Его величество приказал потом накрыть стол, посадил шкиперов и сам их потчивал. Они пили здоровье их величеств: «Да здравствует много лет император Петр и императрица, супруга его! Слава Богу, мы теперь как дома! Есть что попить и поесть. Приезжай к нам, государь Петр! Мы хорошо тебя попотчуем! Друзья и знакомцы твои охотно тебя видеть хотят, они тебя помнят». – «Верю, поклонитесь им. Я, может быть, еще их увижу, когда здоровье мне позволит».
При сем спрашивал его величество, сколько времени они в море были, не было ли противных штурмов, какие товары привезли и что намерены из Петербурга обратно взять? И так пробыв с ними час с два, с удовольствием чрезвычайным паки в Кронштадт проводить указал, сказав при прощании: «Завтра я ваш гость».
Таким-то образом император обходился с голландцами и тако приохочивал чужестранцев ездить в Петербург, чтоб установить в России коммерцию морем.

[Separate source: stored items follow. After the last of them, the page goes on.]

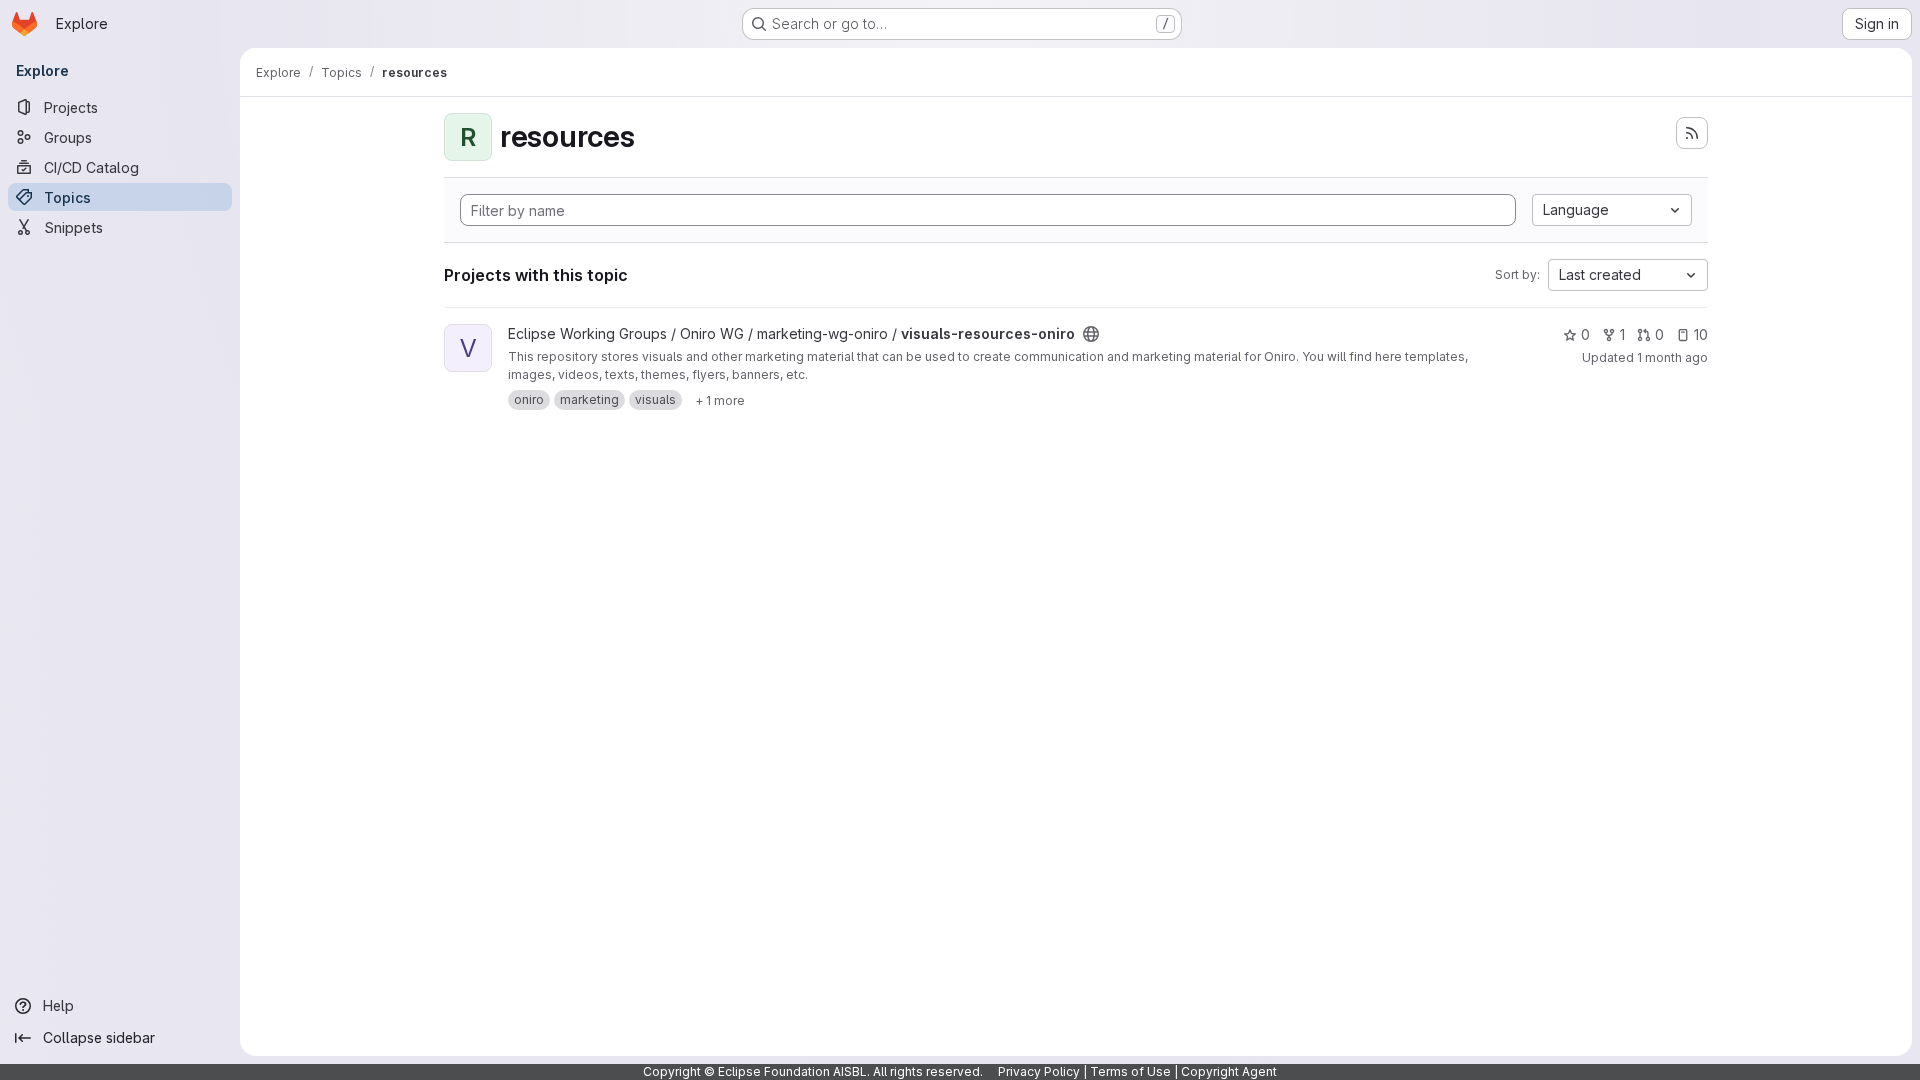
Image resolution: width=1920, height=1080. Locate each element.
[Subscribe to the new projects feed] (1692, 133)
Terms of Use (1130, 1071)
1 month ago (1672, 357)
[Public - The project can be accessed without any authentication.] (1091, 334)
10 (1701, 334)
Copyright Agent (1229, 1071)
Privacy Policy (1039, 1071)
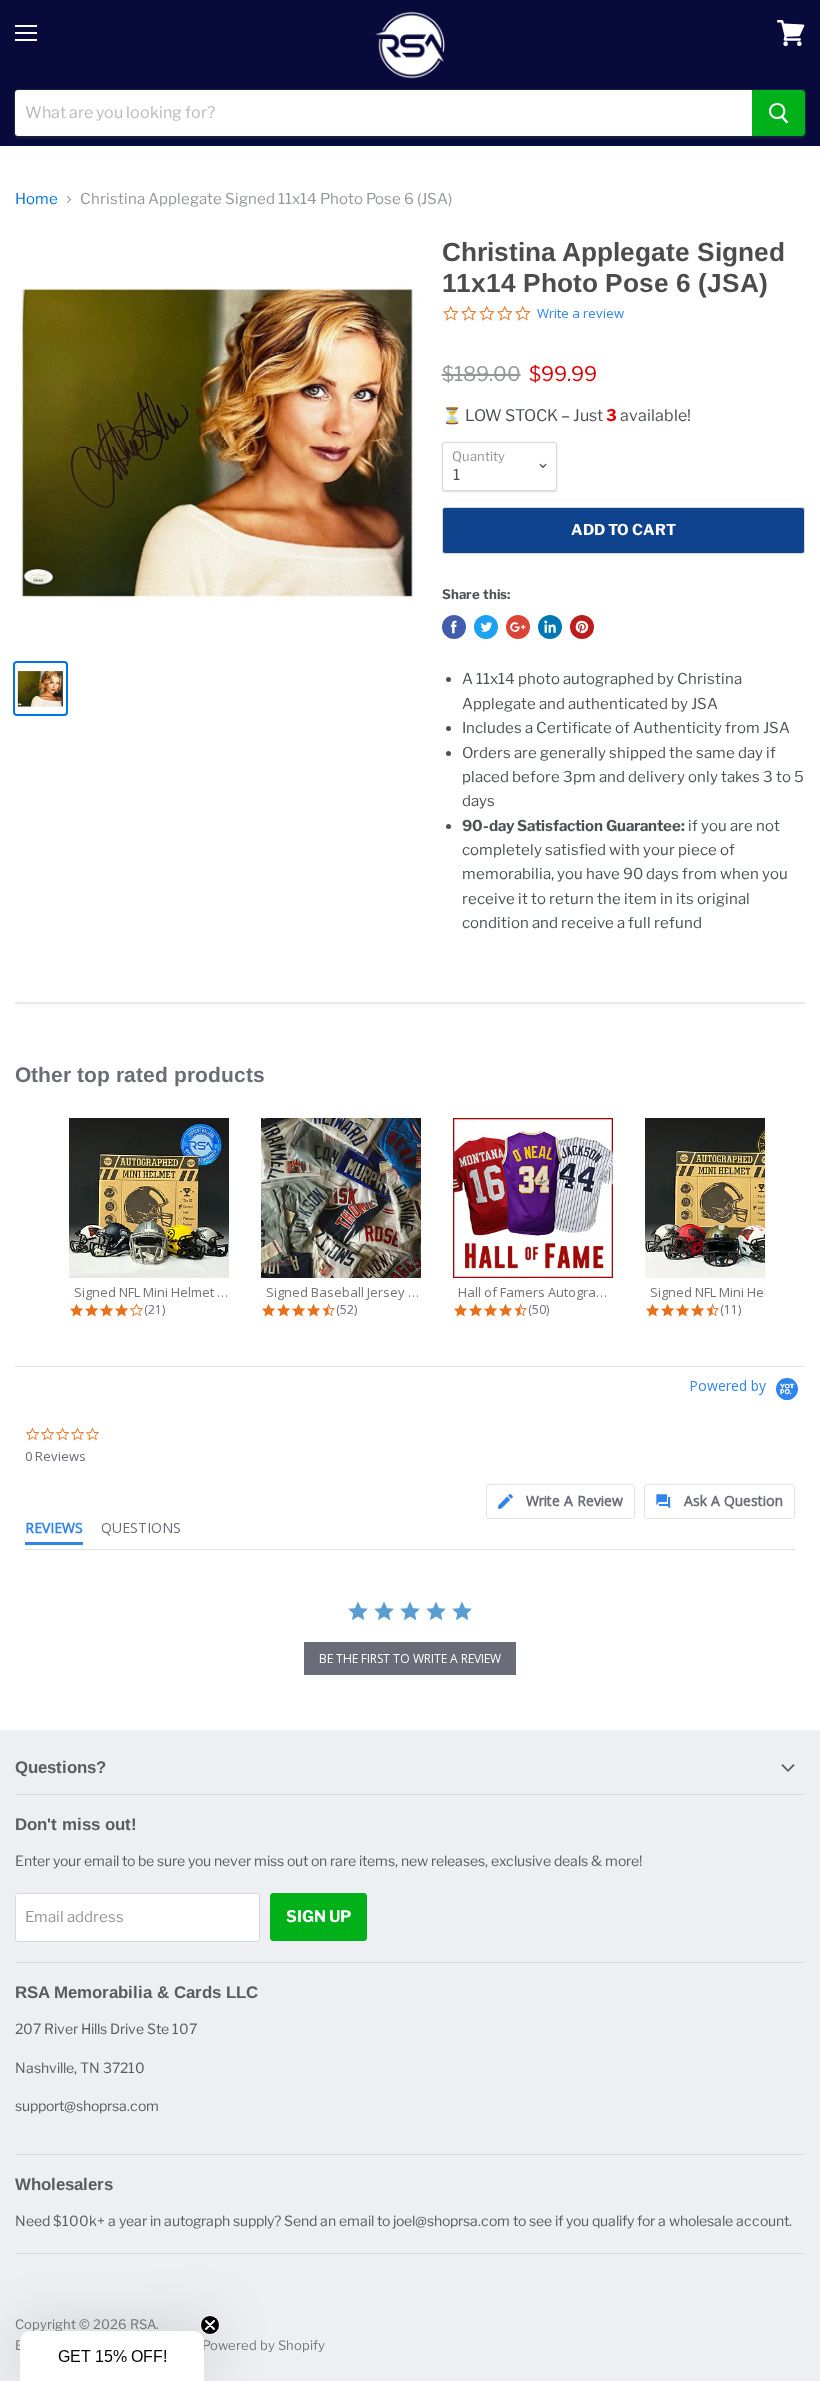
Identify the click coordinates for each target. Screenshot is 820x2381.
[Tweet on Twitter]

NB. Известно, что Петр Великий, будучи в Голландии в Саардаме, корабельному строению учился. Путешествуя по указу его, был я сам в том месте, где показывали мне жилище сего монарха, постелю его, шкиперское платье, топор, чем плотничал, и прочие оставленные вещи, вспоминая об нем не яко о государе, но о истинном друге своем, говорили: «Петр – друг наш, хотя и великий царь». Тут находилась еще каменная и деревянная точеная посуда, из которой он с мастерами кушивал и которую показывают за диво. Сие было в 1718 году, когда я чрез Голландию проезжал. <…>
После Полтавской баталии, в шатре при собрании генералов, когда поздравляли государя с победою и пробитой шляпе его пулею дивились и благодарили Бога, что здравию царя никакого вреда не приключилось, на то Петр Великий отвечал так: «Ради благополучия государства я, вы и солдаты жизни не щадили. Лучше смерть, нежели позор! Сия пуля (указывая на шляпу) не была жребием моей смерти. Десница Вышнего сохранила меня, чтоб спасти Россию и усмирить гордость брата Карла. Сия баталия – счастие наше. Она решила судьбу обоих государств. Тако судил промысел возвысить славою Отчизну мою, и того произносить будем благодарение наше Богу в день сей на вечные времена».